Aim of the exercise: All records should be reproduced verbatim.

━━━━━━

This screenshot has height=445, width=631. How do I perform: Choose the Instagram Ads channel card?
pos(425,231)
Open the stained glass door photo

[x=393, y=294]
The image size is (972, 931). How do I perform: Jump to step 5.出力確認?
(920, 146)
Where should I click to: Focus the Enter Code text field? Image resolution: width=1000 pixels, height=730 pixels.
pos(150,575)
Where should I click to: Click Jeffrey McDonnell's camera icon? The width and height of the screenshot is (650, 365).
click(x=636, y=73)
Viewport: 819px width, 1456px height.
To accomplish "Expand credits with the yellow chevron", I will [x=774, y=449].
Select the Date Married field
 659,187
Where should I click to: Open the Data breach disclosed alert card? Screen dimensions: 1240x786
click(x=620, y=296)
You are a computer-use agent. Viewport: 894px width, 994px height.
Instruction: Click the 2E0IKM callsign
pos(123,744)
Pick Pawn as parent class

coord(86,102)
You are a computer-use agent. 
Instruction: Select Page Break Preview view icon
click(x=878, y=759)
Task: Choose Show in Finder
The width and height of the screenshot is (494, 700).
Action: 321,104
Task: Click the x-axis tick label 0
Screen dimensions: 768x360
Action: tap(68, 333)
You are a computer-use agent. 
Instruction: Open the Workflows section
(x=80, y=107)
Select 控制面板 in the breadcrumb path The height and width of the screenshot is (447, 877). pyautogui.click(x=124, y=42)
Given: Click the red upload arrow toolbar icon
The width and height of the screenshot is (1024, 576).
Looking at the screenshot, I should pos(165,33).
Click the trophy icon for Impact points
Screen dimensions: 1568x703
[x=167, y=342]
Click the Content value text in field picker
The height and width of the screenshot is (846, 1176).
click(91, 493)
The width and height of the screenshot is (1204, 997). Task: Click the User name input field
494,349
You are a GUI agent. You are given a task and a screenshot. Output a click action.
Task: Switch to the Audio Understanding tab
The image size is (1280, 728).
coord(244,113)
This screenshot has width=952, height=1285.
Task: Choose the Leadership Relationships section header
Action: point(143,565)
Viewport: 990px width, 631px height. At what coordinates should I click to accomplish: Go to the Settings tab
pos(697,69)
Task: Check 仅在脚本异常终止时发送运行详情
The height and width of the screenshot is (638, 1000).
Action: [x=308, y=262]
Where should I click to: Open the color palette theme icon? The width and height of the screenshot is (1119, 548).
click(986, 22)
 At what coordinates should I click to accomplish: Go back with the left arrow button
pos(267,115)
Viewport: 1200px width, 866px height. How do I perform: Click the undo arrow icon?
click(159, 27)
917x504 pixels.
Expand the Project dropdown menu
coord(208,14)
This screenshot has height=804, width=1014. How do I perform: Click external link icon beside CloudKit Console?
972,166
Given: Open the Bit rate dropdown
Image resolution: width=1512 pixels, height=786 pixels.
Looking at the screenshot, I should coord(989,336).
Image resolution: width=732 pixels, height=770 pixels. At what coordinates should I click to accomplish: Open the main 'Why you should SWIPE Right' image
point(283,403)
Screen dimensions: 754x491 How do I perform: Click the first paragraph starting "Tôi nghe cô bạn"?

━━━━━━

Result of this task:
This screenshot has height=445, width=631. How do I perform: Choose the Instagram Ads channel card?
pos(425,231)
Open the stained glass door photo

[x=393, y=294]
The image size is (972, 931). How do I perform: Jump to step 5.出力確認?
(920, 146)
Where should I click to: Focus the Enter Code text field? Image resolution: width=1000 pixels, height=730 pixels.
pos(150,575)
Where should I click to: Click Jeffrey McDonnell's camera icon? The width and height of the screenshot is (650, 365).
click(x=636, y=73)
Viewport: 819px width, 1456px height.
To accomplish "Expand credits with the yellow chevron", I will [x=774, y=449].
Select the Date Married field
 659,187
Where should I click to: Open the Data breach disclosed alert card? Screen dimensions: 1240x786
click(x=620, y=296)
You are a computer-use agent. Viewport: 894px width, 994px height.
Instruction: Click the 2E0IKM callsign
pos(123,744)
Pick Pawn as parent class

coord(86,102)
You are a computer-use agent. 
Instruction: Select Page Break Preview view icon
click(x=878, y=759)
Task: Choose Show in Finder
The width and height of the screenshot is (494, 700).
Action: 321,104
Task: Click the x-axis tick label 0
Screen dimensions: 768x360
Action: tap(68, 333)
You are a computer-use agent. 
Instruction: Open the Workflows section
(x=80, y=107)
Select 控制面板 in the breadcrumb path The height and width of the screenshot is (447, 877). pyautogui.click(x=124, y=42)
Given: Click the red upload arrow toolbar icon
The width and height of the screenshot is (1024, 576).
Looking at the screenshot, I should pos(165,33).
Click the trophy icon for Impact points
Screen dimensions: 1568x703
[x=167, y=342]
Click the Content value text in field picker
The height and width of the screenshot is (846, 1176).
click(91, 493)
The width and height of the screenshot is (1204, 997). Task: Click the User name input field
494,349
You are a GUI agent. You are given a task and a screenshot. Output a click action.
Task: Switch to the Audio Understanding tab
The image size is (1280, 728).
coord(244,113)
This screenshot has width=952, height=1285.
Task: Choose the Leadership Relationships section header
Action: point(143,565)
Viewport: 990px width, 631px height. At what coordinates should I click to accomplish: Go to the Settings tab
pos(697,69)
Task: Check 仅在脚本异常终止时发送运行详情
The height and width of the screenshot is (638, 1000).
Action: [x=308, y=262]
Where should I click to: Open the color palette theme icon? The width and height of the screenshot is (1119, 548).
click(986, 22)
 At what coordinates should I click to accomplish: Go back with the left arrow button
pos(267,115)
Viewport: 1200px width, 866px height. How do I perform: Click the undo arrow icon?
click(159, 27)
917x504 pixels.
Expand the Project dropdown menu
coord(208,14)
This screenshot has height=804, width=1014. How do I perform: Click external link icon beside CloudKit Console?
972,166
Given: Open the Bit rate dropdown
Image resolution: width=1512 pixels, height=786 pixels.
Looking at the screenshot, I should coord(989,336).
Image resolution: width=732 pixels, height=770 pixels. At what coordinates should I click to accomplish: Open the main 'Why you should SWIPE Right' image
point(283,403)
Screen dimensions: 754x491 How do I perform: Click the first paragraph starting "Tôi nghe cô bạn"?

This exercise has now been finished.